Grace Unknown went a long way into undoing some of my misconceptions about Reformed theology that I had gathered from liberal Christianity. For a while, the more Christian I became, the more I just Christianized my pluralism and universalism (e.g., God sovereignly and unconditionally saves everyone, etc.). By the time I went off to seminary and even into my Ligonier years, I simply became a recovering universalist, and a closet single-predestinarian (having made my peace with at least one side of the election coin). Nevertheless, Grace Unknown impressed upon me just how amazing and, well, unknown divine grace is. It set me on a trajectory that would forever shape the course of my journey, both in aligning and in contrasting ways. Other works of his that affected me were his Consequences of Ideas and The Last Days According to Jesus.

I only “knew” R.C., however, for a handful of years out of that decade. Unsurprisingly, it grew out of our travels together. The Sprouls adored my then wife, Liz.
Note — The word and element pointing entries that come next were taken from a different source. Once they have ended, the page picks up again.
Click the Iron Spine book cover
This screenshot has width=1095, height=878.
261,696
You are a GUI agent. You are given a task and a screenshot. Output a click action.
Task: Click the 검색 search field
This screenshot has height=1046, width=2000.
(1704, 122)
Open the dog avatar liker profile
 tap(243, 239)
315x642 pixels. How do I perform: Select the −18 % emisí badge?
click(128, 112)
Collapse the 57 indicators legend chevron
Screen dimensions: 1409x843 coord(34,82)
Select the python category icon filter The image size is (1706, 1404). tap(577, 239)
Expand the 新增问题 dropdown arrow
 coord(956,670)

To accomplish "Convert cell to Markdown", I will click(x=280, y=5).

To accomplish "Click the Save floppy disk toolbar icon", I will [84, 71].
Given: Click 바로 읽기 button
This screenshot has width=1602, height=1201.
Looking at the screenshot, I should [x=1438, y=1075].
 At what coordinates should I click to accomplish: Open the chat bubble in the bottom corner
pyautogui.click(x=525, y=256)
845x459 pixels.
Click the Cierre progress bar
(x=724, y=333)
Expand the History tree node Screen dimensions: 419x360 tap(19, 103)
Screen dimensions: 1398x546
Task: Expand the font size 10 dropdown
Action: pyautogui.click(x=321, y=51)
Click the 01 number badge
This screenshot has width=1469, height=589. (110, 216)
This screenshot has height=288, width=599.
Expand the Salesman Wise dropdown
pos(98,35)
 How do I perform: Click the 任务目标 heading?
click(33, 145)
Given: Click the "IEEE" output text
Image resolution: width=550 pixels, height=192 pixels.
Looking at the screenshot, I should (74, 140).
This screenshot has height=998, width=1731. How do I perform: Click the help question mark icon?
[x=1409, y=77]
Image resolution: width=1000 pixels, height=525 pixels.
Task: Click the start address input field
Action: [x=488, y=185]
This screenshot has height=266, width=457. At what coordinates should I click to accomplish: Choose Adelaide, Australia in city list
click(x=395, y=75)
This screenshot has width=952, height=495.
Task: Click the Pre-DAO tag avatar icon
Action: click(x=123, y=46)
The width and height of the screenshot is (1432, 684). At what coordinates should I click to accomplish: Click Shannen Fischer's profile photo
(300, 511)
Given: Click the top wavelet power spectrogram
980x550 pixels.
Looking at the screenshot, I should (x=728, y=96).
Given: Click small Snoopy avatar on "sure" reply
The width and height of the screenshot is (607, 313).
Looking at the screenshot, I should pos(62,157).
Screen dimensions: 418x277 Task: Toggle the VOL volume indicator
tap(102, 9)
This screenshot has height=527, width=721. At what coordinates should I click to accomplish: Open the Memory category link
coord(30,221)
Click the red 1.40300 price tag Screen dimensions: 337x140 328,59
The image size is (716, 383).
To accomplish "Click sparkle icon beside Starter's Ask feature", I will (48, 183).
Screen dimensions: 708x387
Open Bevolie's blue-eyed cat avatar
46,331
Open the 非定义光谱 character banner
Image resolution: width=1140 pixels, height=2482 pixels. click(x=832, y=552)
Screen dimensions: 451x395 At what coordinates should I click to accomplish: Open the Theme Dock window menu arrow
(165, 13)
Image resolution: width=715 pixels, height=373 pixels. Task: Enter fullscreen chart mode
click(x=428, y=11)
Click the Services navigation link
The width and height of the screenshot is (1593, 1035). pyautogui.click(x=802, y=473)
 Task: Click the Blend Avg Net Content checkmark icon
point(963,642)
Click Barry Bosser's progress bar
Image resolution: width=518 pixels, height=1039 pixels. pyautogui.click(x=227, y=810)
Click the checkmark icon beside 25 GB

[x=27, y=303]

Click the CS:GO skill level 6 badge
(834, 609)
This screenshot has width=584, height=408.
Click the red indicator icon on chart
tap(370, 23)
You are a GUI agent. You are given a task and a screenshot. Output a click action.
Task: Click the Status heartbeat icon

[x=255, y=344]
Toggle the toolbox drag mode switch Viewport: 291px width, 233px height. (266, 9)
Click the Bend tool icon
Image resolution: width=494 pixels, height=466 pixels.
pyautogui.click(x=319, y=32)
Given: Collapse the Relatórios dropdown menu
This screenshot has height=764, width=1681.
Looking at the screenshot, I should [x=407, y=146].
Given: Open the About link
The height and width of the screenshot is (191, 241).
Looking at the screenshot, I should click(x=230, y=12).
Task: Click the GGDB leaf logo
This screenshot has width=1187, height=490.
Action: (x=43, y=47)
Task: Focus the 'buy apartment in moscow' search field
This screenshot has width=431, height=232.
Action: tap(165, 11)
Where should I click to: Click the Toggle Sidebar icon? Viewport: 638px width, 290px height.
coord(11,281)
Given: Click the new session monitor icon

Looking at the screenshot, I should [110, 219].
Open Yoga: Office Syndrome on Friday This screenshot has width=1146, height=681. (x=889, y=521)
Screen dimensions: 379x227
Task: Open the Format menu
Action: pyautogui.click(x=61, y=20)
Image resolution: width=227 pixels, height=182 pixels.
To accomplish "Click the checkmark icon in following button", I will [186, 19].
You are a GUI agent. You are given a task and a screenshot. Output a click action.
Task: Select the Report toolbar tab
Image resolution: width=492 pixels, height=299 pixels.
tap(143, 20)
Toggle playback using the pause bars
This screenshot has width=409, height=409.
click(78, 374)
Not only did that help me get a job at Ligonier, but it also provided me with a great buffer when rubbing shoulders with them. I’m not a particularly friendly or open person, and am usually quite content to remain silent in most acquaintance situations when it comes to giving opinions about this or that current event or idea. Perhaps to no surprise, I found R.C. far more willing to engage in sports chitchat (with a notorious focus on the Steelers) than anything else. I get that. His day job was to have opinions, and no doubt he was constantly asked for his. In private company, when dusk fell and the wine glass half-empty, he’d talk about anything other than history or theology, probably also because he was somewhat of an angry theologian (other angry people and diplomats call this “passion”), and his blood pressure would noticeably rise. The niche that he cut out for himself in the world was oppositional, resistant. More on that later.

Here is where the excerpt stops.